Türk Avrasyacılığı ne istiyor? Daha doğrusu Türk Avrasyacılarının dünya görüşü, amaçları, idealleri nedir? Artık Avrasyacı bir yönelim içerisinde olduğu uluslararası alanda genel kabul gören Türkiye’yi Avrasyacı bloğa yaklaştıran nedir? Türk Avrasyacıları, stratejilerinin ana dayanak noktasını Rusya ile stratejik işbirliği üzerine kurguluyor ve ABD-NATO ile işbirliğine karşı çıkıyor. Bu görüşün temelleri neye dayanmaktadır?

Önce “kimdir Türk Avrasyacıları” diye sormakla başlamak gerek kanısındayım. Ve derhal işin sanıldığı kadar yalın ve basit olmadığı ortaya çıkacak böylelikle. Çünkü ortada yeknesak bir Avrasyacılar kümesi olmadığı gibi, bir adım ilerlersek, birbirinden farklı konseptlerin “Avrasyacılık” olarak adlandırıldığını ve birbirinden farklı kişi ve gruplarca savunulduğunu görür, Avrasyacılığı tasnif etmenin güç olduğunu anlarız. Avrasyacıların kim olduklarını onların destekledikleri veya istedikleri şeyler üzerinden değil, desteklemedikleri ve istemedikleri şeyler üzerinden analiz etmemiz gerekiyor. Yazının başlığı da esasında “Türk Avrasyacılığı neleri istemiyor” şeklinde olabilirdi.

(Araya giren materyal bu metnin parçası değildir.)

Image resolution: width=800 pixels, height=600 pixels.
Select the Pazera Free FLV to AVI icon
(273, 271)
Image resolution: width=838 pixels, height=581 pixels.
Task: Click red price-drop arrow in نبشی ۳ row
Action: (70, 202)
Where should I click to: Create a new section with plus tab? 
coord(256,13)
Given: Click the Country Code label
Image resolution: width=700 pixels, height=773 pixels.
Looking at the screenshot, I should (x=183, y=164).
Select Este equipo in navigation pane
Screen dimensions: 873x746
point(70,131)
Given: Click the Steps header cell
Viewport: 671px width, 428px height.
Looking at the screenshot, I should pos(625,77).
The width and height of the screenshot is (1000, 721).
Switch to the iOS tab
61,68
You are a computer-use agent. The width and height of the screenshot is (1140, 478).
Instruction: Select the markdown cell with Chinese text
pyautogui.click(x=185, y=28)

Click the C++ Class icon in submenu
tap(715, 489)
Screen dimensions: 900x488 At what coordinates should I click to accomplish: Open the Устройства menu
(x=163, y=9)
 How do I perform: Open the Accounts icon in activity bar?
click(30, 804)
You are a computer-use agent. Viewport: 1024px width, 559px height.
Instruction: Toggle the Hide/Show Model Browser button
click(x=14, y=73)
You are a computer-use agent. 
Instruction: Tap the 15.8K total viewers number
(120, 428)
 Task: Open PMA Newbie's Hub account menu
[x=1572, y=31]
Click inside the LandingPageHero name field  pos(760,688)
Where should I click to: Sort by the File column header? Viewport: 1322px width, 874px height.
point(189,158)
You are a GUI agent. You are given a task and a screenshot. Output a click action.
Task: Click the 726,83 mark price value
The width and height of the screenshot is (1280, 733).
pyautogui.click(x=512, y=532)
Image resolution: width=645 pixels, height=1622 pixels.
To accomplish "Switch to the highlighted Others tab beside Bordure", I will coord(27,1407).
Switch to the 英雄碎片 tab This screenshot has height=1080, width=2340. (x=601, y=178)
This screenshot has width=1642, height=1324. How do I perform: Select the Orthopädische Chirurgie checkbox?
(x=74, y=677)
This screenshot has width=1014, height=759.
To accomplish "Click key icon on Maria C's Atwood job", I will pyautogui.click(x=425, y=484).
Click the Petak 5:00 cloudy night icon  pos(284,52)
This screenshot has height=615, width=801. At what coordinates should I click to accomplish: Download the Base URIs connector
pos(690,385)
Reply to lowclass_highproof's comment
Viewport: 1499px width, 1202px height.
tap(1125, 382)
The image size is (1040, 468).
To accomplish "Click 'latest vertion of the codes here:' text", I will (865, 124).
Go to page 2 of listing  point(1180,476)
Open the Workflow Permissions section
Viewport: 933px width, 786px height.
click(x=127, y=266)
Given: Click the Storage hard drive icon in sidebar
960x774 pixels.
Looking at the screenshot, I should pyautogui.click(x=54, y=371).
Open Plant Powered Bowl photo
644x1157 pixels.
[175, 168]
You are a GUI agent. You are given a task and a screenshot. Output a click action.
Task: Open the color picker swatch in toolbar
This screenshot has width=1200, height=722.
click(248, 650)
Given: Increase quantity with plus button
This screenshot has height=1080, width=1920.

Türk Avrasyacıları NATO ve ABD karşıtıdır. Tıpkı Rus Avrasyacıları gibi! Tek bir bariz farkla ama. Rus Avrasyacıları reel politik sebeplerden ötürü NATO-ABD karşıyıdır. Oysa Türk Avrasyacıları ideolojik nedenlerle tahayyül ettikleri Türkiye ile gerçek Türkiye arasındaki ciddi farklılıklardan ötürü Avrasyacıdır. Birinci grup tümüyle radikal bir sol ideoloji üzerinden uluslararası ilişkileri okur. Buna göre ABD neo-emperyalisttir ve NATO emperyalist-kapitalist ülkelerin komünizmle mücadele amaçlı kurduğu bir savunma örgütüdür. Bu bakışa göre Kurtuluş Savaşı’ndan itibaren sıkı ilişkiler kurulan Sovyetler ile ilişkiler bu nedenle bozuldu. SSCB düşman ilan edildi ve emperyalizme hizmet etmeye başladı. Piyasa ekonomisine inanmayan ve liberal demokratik değerleri “burjuva demokrasisi” diye küçümseyerek kategorik olarak reddeden bu ideolojik damar, Kemalizm’den komünizm devşiren seçici-manipülatif bir sol kanattır.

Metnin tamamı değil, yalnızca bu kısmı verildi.